Specialty Program
Cardiac Amyloidosis Program
A dedicated diagnostic and care pathway for patients with suspected or confirmed cardiac amyloidosis — combining advanced imaging, nuclear cardiology and ongoing specialist follow-up.
Cardiac amyloidosis is an under-recognised cause of heart failure, arrhythmia and unexplained left ventricular thickening. Early, accurate diagnosis is essential because modern, disease-modifying therapy can meaningfully change the course of the disease.

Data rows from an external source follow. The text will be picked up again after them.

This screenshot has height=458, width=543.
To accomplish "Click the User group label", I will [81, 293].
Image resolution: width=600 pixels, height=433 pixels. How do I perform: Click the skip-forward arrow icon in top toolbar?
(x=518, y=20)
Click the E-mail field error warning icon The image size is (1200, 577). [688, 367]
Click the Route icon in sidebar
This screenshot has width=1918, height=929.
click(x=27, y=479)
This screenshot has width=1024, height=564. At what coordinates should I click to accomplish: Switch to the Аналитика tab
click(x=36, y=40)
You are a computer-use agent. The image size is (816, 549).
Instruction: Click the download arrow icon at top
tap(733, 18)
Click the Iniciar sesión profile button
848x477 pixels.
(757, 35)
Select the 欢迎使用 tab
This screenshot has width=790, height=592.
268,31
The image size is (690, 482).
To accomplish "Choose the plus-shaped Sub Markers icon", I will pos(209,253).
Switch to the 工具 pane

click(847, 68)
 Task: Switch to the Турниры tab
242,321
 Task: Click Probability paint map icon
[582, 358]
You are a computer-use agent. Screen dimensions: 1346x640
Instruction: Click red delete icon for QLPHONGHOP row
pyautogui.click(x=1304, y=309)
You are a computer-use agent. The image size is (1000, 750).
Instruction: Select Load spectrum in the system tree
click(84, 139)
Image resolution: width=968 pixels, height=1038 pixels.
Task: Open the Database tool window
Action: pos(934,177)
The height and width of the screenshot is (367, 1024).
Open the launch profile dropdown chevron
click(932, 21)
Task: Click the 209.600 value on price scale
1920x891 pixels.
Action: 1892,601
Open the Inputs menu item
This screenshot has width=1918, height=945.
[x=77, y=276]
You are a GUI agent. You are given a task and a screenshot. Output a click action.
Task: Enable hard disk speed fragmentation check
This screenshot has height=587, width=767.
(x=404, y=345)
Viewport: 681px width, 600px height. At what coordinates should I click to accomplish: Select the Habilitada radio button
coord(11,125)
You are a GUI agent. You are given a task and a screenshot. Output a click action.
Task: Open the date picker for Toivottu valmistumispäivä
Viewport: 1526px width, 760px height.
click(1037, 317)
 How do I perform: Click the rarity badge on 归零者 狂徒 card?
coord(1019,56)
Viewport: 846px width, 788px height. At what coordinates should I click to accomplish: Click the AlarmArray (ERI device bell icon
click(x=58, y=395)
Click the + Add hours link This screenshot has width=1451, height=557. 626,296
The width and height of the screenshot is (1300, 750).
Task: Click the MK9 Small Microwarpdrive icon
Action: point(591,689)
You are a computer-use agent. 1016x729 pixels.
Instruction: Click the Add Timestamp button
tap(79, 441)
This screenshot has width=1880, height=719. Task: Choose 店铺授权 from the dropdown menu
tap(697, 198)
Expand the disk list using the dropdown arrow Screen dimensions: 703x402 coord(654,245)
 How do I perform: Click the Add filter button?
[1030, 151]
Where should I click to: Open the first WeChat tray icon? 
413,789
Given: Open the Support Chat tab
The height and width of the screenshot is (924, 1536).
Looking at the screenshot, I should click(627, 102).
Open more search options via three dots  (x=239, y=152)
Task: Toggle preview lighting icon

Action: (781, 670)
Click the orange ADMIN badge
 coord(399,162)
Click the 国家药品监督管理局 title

Our amyloidosis program is led by Dr. Handel Emery, with multidisciplinary input from internal medicine. We provide a structured pathway from initial suspicion through confirmation, staging and long-term monitoring.
When to refer
- Unexplained left ventricular hypertrophy on echocardiography
- Heart failure with preserved ejection fraction (HFpEF) in older adults
- Low-flow, low-gradient aortic stenosis
- Bilateral carpal tunnel syndrome with cardiac symptoms
- Persistent troponin or NT-proBNP elevation without clear cause
- Family history of transthyretin (ATTR) amyloidosis
Diagnostic pathway
What to expect
Specialist consultation
Comprehensive history, examination and risk assessment.
Echocardiography
Strain imaging and structural assessment to flag infiltrative disease.
Laboratory work-up
Serum free light chains, immunofixation and biomarkers.
Nuclear scintigraphy
Bone-avid tracer imaging when ATTR is suspected.
Medical emergency: If you are experiencing chest pain, severe shortness of breath, fainting, stroke symptoms, or another medical emergency, call 119 or go to the nearest emergency department.